新海誠監督の代表作...と云うより象徴となる作品を挙げようとする時、「君の名は」を口にする人が増えたように思います。
しかし昔から新海誠監督を追っている人は、「秒速5センチメートル」と口にするでしょう。
当時、この映画は鬱エンドに分類される声が多かったように感じました。
また男性と女性では主人公の心情の捉え方が異なっていました。
(勿論、男女と云う性別による二択の意見は極論であり、実際は人の数だけ解釈はある)。
男性の私は主人公の心情が痛い程に共感出来た。
対して一部では、初恋の女性を追い求める姿が粘着質だと言う声があった。
届く事のない思い、その心情をメールで打つ姿も共感出来たが、その行為にも嫌悪感を覚えた人もいた。
そして貴樹と明里の歩んだ道とラストシーン...
私にとってあの劇場アニメ版は傑作でもあるが、
あのラストシーンで心にダメージを負った思い出の映画なんです。
そして18年後、あの思い出の映画が実写化された。
またあの時のやるせない気持ちが甦るのかと身構えて劇場に足を運ぶ。
しかし鑑賞後、あの時とは真逆の気持ちとなった。
この実写映画は、あの劇場アニメ版のアンサーであり、18年越しに“思い出”を“日常”に変えてくれた傑作だった。
前置きが長くなりましたが、
ここから伝えたい部分を紹介させて頂きます。
【映像美】
原作が新海誠監督作品と言うだけで制作に関わった訳ではないのに新海誠監督のアニメ作品のような光の美しさがありました。
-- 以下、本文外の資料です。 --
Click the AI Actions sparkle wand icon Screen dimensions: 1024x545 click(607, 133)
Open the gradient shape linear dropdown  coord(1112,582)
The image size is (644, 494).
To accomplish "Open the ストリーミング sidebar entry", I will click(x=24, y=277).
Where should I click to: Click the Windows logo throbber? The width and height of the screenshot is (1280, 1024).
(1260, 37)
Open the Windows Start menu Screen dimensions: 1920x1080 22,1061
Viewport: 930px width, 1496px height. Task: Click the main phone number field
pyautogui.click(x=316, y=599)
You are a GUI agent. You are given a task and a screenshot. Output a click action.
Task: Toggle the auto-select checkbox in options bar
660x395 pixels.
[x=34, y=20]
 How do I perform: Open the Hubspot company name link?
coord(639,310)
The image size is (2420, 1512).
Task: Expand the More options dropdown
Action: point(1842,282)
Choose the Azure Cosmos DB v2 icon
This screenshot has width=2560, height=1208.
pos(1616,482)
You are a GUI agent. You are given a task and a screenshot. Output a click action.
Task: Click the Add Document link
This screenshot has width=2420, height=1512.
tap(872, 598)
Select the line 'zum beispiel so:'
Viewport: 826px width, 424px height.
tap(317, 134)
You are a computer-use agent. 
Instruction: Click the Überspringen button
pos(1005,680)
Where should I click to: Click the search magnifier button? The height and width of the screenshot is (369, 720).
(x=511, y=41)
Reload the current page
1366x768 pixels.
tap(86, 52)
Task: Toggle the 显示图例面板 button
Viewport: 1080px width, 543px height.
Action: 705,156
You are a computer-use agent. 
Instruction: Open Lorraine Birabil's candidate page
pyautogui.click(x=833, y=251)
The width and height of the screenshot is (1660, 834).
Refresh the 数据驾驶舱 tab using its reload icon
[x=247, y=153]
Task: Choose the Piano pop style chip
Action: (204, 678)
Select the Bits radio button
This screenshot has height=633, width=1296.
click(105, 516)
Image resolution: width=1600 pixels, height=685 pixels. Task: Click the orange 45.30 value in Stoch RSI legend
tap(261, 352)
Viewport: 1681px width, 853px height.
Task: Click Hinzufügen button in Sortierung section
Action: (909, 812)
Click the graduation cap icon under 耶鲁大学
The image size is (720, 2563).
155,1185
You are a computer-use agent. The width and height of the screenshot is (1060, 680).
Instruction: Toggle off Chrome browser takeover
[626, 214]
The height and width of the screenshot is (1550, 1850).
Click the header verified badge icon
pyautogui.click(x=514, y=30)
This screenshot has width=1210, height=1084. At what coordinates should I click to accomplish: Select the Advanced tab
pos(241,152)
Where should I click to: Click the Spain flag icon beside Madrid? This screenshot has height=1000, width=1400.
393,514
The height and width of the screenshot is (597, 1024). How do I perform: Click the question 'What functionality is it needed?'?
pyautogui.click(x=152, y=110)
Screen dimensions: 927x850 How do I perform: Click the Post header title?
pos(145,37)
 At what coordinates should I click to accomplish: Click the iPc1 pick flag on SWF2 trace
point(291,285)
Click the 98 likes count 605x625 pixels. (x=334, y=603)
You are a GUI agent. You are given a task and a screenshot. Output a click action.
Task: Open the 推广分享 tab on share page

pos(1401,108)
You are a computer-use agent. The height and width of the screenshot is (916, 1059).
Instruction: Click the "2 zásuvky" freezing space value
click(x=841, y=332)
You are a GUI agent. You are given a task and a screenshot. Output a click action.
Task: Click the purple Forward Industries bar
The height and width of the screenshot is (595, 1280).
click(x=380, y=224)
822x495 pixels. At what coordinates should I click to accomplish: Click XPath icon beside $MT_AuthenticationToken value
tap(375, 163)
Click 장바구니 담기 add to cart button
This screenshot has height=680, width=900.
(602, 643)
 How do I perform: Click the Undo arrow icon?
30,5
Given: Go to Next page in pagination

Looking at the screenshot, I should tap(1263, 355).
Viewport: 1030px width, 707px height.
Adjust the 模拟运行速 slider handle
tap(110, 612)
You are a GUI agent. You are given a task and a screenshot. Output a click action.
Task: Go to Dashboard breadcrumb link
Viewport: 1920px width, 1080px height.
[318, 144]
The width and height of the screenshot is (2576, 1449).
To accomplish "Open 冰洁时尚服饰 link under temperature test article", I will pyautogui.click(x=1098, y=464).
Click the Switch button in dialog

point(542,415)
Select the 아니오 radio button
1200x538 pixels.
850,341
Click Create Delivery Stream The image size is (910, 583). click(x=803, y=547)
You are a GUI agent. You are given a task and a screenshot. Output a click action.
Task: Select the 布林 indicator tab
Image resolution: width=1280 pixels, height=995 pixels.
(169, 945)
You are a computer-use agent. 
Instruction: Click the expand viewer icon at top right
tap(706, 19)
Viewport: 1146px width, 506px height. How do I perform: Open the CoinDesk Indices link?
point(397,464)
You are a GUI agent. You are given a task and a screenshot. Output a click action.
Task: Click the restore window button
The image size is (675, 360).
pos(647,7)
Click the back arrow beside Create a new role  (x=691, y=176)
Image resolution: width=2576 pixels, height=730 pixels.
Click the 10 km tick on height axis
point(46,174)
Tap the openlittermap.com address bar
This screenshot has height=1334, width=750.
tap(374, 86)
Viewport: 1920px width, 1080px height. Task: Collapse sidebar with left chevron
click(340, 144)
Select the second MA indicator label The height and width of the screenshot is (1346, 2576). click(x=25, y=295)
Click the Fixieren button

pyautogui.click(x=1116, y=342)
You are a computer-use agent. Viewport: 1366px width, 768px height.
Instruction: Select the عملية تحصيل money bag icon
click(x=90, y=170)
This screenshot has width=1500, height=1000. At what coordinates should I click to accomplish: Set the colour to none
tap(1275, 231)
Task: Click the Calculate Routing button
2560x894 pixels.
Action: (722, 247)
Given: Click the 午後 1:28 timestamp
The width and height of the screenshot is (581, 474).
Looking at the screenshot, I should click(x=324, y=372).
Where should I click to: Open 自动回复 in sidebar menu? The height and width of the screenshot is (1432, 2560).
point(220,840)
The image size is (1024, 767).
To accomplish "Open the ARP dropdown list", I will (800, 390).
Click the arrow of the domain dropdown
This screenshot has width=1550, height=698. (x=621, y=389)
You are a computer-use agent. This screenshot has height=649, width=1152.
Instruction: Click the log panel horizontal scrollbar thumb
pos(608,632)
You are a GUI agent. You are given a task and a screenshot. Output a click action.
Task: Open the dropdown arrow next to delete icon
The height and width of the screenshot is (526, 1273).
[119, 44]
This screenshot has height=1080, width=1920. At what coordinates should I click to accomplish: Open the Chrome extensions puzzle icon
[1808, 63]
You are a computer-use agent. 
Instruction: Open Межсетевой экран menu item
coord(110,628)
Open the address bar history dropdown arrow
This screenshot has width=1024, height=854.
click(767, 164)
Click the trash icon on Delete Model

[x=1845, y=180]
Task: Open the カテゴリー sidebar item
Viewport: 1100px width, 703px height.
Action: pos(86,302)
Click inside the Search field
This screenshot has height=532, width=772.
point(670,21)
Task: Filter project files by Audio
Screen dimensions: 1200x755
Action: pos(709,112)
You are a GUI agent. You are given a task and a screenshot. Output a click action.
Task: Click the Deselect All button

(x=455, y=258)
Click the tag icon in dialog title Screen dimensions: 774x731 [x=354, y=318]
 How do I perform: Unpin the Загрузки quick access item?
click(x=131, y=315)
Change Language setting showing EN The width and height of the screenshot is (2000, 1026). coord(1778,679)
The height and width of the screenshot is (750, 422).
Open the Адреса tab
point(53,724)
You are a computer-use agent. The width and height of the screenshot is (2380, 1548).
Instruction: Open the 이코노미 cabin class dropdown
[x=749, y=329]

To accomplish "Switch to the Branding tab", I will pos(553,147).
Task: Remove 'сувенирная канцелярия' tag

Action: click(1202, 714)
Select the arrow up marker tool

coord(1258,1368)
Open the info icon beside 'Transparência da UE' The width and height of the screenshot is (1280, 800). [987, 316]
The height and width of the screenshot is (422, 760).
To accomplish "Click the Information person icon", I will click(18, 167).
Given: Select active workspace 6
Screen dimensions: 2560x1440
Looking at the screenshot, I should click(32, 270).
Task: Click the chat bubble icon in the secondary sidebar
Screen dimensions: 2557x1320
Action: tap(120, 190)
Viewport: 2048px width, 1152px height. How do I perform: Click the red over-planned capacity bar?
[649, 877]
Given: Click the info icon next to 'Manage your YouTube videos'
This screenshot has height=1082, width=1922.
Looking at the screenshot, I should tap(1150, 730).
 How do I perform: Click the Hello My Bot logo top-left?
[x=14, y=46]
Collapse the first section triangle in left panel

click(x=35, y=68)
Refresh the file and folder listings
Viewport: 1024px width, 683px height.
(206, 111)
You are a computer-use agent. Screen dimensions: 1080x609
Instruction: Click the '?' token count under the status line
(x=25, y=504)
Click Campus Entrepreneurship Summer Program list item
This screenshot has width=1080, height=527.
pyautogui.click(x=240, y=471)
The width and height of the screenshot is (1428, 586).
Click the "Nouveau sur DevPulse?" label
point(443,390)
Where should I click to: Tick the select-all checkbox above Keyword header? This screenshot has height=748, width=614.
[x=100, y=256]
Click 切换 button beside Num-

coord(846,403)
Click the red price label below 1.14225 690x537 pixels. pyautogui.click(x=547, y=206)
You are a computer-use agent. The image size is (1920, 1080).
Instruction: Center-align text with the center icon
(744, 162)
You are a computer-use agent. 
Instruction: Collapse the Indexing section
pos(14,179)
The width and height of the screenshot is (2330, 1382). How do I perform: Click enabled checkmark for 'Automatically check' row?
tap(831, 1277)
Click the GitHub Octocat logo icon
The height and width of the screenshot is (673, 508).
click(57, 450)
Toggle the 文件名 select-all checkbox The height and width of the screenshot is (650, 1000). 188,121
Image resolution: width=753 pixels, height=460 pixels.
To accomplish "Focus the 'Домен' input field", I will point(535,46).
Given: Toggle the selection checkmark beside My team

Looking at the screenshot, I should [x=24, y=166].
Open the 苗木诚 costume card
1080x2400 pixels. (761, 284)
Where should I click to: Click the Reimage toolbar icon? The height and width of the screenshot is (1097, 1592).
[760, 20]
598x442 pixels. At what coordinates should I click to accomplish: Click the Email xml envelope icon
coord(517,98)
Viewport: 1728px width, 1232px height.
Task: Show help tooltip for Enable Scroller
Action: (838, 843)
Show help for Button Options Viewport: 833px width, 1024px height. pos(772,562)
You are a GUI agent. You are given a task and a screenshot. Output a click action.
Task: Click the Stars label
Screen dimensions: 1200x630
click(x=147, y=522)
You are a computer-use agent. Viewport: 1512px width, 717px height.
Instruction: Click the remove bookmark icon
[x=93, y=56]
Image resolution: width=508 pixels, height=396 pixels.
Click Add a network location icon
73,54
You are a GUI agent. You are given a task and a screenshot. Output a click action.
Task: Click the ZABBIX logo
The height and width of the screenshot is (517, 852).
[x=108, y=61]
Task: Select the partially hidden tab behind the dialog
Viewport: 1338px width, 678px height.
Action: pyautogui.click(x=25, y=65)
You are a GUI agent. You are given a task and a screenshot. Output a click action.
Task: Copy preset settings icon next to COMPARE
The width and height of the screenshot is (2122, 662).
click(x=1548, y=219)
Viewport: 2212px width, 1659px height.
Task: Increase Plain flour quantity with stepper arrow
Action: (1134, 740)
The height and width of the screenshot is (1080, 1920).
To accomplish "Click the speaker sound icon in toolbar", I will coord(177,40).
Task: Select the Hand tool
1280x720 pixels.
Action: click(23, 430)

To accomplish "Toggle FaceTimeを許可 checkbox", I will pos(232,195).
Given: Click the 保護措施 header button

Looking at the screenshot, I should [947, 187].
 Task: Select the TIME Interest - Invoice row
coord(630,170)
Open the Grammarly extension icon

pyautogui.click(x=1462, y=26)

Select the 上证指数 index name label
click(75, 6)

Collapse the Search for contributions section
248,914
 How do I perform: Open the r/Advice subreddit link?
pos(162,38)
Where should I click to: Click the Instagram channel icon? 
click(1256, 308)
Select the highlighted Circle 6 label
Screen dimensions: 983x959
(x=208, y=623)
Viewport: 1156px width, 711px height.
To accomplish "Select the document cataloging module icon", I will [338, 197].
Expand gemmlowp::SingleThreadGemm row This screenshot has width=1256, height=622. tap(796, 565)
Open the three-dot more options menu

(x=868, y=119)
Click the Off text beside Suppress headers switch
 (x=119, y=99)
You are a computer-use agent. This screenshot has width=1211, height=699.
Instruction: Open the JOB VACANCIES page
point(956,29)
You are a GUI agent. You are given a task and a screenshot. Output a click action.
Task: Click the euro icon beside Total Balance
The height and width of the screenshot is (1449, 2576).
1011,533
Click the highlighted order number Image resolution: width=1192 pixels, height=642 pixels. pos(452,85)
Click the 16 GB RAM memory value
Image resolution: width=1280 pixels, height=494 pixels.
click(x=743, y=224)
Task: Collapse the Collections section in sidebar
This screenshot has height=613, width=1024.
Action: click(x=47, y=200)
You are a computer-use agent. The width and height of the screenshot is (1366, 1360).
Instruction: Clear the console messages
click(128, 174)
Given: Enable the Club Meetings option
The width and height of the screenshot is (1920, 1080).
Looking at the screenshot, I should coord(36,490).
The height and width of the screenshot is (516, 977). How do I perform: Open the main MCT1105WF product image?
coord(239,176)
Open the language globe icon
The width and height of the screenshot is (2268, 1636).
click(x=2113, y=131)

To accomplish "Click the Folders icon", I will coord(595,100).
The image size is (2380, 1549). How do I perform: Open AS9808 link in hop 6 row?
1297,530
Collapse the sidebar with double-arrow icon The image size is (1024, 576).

全編に渡り感じたパスカルカラーの画面は、登場人物の心情を表しているようでした。
【心情】
劇場アニメ版の上映時間より2倍となった理由の一つが、登場人物達の心情をより丁寧に描いた事。
貴樹と明里が、今現在何を思っていたのかが知れて本当に良かった。
私があの頃感じていたモヤモヤした気持ちの正体は、この2人の内心が知れなかった事でした。
【距離】
新海誠監督と言えば登場人物達の距離の描き方が印象的です。
光の速さで無くては辿り着けない「ほしのこえ」。
時間の隔たりで会えない「君の名は」。
これまで出会える事が出来ない程、困難な距離がありました。
対して秒速5センチメートルは、これまでになく身近な距離でした。
会える距離に相手が居る。
なのに2人の気持ちが壁となっているのか、まさに運命のイタズラとも言える事象で出会えない。
人と出会える確率は0.003%。
この数字には気持ちの問題も含まれているのかも知れない。
【音楽】
山崎まさよしさんの「One more time, One more chance」は名曲ですが、同時に劇場アニメ版を思い出して妙な気持ちになっていました。
しかし挿入歌として流れた時にとても穏やかな気持ちになりました。
代わりに米津玄師さんの「1991」が流れた時に涙が止まりませんでした。
【貴樹の気持ち】
かつての恩師にも語った言葉には形容しがたいメールを打っていた意味だったり、プラネタリウムで館長に語った本音。
ただもう一度、話をしたかった。
彼は思い出を日常に出来なかった。
ようやく貴樹の本音を聞けて嬉しかった。
【明里の気持ち】
貴樹を大切に思う気持ちは変わっていなかった。
彼女の「思い出を日常に」が全てを物語っていた。
あのパンフレットに貴樹の名前を見つけた時に彼女は、あの思い出に終わりを迎え日常となったのかも知れない。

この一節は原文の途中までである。